Work instructions: Among the entries below, count the lines that contain the word "computer". Respond with the count only.

▼▼▼

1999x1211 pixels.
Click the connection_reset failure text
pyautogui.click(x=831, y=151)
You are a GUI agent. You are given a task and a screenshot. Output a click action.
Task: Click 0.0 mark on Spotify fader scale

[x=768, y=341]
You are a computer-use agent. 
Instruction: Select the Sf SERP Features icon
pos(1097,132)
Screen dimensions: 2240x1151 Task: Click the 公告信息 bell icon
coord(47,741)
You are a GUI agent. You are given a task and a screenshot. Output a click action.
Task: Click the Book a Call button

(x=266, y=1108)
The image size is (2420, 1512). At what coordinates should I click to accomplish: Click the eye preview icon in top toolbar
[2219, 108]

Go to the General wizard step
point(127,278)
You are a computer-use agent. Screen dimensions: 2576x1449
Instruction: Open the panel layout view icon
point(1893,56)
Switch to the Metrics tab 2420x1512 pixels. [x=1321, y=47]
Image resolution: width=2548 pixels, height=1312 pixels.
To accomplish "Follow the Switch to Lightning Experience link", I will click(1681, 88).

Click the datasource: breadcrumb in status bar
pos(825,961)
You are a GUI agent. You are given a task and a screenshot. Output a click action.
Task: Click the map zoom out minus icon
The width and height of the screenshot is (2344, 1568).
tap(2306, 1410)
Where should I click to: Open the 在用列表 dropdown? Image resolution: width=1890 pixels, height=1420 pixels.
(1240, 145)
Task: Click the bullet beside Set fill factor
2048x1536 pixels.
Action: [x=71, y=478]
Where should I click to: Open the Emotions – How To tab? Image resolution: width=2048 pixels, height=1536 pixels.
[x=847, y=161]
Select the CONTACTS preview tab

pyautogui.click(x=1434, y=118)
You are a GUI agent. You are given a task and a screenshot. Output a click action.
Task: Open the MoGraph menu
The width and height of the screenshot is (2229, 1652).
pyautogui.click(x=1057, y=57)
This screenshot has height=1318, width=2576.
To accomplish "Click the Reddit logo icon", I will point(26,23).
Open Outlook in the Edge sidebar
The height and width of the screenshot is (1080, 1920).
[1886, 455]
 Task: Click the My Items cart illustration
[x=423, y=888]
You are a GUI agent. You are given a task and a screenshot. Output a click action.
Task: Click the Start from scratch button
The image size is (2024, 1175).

▲▲▲

Output for this exercise: 2